Four of the most novel approaches to the three challenges were selected, granted up to $100,000 in funding, and FrontierSI and AGO collaborated with the successful organisations to deliver innovative challenge responses as a series of parallel, short 6-month, projects. A brief description of each of the four projects and their enabling activities follows:
- Featured Unsupervised (organisation: Ozius). Ozius’ Deep Insight AI approach demonstrated advanced decision-making capabilities by the rapid detection of change types and labelling of anomalous anthropogenic and environmental features across large areas.
- Low-cost Object Identification Models (organisations: Urbis and the Australian Institute of Machine Learning, University of Adelaide). This project demonstrated efficiencies in object detection in the machine learning training process, particularly focused on rare features. The project demonstrated a new method to self-generate training features, leading to more accurate models using less training data.
- Low-cost Object Identification Models (organisation: Microsoft Australia). The above challenge was approached in a separate manner. Microsoft deployed a novel perspective in generating synthetic data sets which both dramatically reduce the requirement for real training data and improve the efficacy of machine learning models faster, cheaper, and more accurately than relying on generic data sets.
- Beautiful Contours (organisations: Geospatial Intelligence and Maxar Technologies). This project aimed to automate the complex task of creating cartographic quality contours from diverse elevation datasets in near real time, suitable to meet the needs of operational users anywhere on the globe.
AGO received exposure and easy access to a new pool of Australian industry and academic organisations and their associated capabilities from which to draw upon for technology support in automated geospatial intelligence. Through the successful conduct of four technology showcase projects, AGO Labs has demonstrated that Australian industry possesses both technologies and capabilities that can assist AGO in solving existing defence challenges as well as identifying new challenges.

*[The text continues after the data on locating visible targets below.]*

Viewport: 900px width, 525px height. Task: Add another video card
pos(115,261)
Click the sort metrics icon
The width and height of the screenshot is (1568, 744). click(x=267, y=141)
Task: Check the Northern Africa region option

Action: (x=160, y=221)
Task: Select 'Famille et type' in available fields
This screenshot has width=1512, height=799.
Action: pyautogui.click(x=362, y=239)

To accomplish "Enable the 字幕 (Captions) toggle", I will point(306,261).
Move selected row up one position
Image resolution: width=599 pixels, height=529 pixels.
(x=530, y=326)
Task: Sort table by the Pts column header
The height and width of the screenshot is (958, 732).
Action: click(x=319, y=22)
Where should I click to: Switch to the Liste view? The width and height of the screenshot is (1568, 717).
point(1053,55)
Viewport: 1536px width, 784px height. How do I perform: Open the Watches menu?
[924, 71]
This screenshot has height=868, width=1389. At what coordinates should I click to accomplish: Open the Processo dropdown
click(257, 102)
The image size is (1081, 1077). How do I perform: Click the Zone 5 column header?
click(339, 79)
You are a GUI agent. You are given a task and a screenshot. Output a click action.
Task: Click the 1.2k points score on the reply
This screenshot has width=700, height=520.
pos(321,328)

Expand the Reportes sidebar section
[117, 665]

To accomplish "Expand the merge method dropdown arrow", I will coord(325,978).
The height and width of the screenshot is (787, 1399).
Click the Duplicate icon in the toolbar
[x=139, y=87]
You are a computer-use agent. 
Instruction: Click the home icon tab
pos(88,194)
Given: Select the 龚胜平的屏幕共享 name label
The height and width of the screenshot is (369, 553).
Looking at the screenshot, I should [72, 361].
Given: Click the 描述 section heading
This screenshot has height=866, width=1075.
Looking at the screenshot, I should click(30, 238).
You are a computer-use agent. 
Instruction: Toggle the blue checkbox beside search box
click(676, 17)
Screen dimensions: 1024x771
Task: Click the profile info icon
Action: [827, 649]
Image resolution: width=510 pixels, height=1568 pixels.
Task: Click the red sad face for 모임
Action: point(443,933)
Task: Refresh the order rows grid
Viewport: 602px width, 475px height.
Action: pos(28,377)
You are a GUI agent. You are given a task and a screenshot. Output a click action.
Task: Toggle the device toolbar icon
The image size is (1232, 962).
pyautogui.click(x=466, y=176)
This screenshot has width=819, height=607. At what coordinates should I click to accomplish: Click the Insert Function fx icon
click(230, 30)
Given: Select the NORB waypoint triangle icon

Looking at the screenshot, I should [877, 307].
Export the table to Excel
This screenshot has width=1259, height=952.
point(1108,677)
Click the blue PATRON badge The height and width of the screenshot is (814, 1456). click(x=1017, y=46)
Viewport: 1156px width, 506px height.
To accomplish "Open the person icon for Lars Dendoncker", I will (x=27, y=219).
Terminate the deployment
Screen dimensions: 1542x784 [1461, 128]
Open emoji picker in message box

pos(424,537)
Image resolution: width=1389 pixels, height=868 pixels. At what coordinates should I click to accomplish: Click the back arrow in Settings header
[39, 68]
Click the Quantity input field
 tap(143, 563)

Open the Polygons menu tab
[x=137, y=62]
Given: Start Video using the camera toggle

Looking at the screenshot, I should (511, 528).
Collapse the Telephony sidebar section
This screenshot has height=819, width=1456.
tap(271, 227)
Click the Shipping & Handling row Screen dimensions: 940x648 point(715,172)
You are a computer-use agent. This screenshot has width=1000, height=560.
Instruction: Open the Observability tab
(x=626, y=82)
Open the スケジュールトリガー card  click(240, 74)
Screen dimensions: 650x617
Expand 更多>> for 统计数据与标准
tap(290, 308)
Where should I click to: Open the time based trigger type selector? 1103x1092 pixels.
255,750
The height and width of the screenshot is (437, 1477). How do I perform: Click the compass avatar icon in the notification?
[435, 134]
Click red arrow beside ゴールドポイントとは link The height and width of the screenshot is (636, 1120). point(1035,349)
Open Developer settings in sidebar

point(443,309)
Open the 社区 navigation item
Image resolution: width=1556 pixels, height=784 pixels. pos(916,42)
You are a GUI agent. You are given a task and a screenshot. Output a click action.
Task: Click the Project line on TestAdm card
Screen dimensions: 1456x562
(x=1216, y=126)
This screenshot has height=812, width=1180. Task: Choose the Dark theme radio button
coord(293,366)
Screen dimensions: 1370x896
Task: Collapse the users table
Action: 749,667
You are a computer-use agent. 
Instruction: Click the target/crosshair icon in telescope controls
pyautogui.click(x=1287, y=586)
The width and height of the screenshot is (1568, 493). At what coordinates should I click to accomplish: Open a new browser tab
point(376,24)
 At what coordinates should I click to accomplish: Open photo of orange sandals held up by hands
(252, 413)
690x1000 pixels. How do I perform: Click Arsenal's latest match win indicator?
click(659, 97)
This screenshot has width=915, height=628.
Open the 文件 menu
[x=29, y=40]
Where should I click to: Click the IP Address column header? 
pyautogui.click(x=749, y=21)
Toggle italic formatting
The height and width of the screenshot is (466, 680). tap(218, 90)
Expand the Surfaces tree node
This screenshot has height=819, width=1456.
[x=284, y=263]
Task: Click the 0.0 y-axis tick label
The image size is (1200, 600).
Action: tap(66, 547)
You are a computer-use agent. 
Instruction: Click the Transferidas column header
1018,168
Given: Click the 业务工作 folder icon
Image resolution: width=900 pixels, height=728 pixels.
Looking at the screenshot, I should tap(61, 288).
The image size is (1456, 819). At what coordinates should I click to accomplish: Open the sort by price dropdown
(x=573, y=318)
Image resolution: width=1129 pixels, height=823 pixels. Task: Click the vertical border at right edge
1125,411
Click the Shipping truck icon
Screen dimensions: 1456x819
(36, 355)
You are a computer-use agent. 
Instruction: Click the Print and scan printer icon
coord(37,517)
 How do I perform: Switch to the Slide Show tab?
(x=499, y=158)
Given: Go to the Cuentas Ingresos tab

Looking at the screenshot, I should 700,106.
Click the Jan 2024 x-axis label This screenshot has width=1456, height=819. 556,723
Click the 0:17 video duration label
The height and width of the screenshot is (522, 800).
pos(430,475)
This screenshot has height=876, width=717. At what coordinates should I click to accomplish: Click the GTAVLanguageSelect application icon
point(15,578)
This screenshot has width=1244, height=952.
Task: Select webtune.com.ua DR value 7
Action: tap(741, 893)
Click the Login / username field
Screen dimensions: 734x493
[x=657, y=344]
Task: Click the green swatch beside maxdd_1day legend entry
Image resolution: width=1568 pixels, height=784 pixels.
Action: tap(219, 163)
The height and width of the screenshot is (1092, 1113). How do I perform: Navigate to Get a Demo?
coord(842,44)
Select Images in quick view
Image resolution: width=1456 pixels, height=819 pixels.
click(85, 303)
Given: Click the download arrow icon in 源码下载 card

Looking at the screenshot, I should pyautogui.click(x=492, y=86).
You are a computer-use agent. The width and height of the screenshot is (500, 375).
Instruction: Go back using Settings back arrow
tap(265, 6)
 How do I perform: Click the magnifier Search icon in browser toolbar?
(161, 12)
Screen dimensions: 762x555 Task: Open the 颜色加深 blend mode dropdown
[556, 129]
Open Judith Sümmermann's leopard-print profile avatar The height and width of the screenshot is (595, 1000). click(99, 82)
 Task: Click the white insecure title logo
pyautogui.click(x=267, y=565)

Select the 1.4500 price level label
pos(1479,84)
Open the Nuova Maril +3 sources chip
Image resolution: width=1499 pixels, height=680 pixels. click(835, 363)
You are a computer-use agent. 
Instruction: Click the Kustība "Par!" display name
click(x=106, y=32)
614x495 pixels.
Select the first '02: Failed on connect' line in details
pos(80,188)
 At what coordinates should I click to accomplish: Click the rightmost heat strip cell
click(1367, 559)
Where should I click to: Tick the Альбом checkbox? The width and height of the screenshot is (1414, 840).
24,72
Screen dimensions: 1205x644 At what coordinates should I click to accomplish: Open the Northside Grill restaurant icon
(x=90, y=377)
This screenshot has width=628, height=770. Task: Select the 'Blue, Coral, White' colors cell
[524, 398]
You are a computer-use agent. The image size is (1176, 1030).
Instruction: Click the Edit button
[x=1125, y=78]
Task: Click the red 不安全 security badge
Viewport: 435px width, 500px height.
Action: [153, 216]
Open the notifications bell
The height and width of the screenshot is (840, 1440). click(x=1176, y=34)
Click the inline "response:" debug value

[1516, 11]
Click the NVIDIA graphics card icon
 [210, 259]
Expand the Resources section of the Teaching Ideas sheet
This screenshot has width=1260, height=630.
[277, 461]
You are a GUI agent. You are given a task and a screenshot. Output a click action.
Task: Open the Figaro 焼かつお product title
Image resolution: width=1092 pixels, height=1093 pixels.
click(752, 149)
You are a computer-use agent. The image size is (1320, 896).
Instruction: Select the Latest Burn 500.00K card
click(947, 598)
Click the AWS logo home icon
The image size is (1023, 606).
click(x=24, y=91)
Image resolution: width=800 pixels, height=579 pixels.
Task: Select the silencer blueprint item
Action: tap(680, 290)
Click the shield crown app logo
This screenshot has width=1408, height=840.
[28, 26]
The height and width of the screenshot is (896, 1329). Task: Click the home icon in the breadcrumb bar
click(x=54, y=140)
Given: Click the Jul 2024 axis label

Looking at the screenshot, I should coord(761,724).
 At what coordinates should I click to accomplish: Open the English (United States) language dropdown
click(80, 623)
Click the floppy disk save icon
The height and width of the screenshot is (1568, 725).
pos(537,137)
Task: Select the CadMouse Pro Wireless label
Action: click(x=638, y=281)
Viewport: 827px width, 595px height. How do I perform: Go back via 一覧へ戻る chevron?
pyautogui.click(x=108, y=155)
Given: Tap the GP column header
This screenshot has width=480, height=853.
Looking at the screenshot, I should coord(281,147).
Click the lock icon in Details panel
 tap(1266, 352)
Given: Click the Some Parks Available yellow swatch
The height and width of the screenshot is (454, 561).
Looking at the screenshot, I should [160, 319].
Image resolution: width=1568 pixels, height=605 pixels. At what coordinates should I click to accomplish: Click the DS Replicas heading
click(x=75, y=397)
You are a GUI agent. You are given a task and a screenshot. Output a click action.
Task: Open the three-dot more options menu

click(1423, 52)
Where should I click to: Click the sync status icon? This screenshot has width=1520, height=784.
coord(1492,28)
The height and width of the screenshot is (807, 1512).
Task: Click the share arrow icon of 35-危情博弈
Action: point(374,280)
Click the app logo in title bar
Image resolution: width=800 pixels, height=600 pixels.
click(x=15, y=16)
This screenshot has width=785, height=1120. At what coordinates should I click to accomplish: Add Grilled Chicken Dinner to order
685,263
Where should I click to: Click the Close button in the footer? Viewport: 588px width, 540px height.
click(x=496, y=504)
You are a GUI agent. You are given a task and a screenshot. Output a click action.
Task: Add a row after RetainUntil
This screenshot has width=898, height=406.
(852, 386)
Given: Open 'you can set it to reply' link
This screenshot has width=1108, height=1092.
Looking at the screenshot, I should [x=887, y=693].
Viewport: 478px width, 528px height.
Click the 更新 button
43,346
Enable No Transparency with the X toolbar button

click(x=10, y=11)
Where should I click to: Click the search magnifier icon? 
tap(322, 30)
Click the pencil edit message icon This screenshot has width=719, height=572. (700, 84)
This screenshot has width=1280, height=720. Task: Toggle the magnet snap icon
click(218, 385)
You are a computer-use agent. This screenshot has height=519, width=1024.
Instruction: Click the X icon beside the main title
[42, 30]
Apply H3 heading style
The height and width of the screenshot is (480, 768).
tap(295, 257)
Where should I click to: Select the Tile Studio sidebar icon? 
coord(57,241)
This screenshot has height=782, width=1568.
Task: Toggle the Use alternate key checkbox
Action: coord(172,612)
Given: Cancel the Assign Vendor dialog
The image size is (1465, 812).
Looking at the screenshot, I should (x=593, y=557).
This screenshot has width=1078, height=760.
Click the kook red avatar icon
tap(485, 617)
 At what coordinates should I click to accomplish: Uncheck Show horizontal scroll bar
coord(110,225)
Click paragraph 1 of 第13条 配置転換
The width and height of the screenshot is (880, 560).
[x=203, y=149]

Key learnings for AGO included a greater understanding of the strengths of local industry AI/ML capability, a proven mechanism for industry engagement and internal problem definition, improved AGO staff awareness of current leading AI/ML approaches and technologies, and an improved AGO ability to work with small business who are unfamiliar with the objectives and processes of Defence and intelligence organisations. Additional outcomes for AGO were an appreciation of the enthusiasm that companies new to the defence intelligence arena could bring to the environment and the benefits that an innovative approach could have in unexpected but valuable ways.
AGO identified that the partnership with FrontierSI enabled them to do more, faster and better, and that the value delivered was much greater to the cost of the program. The program was regarded as highly successful.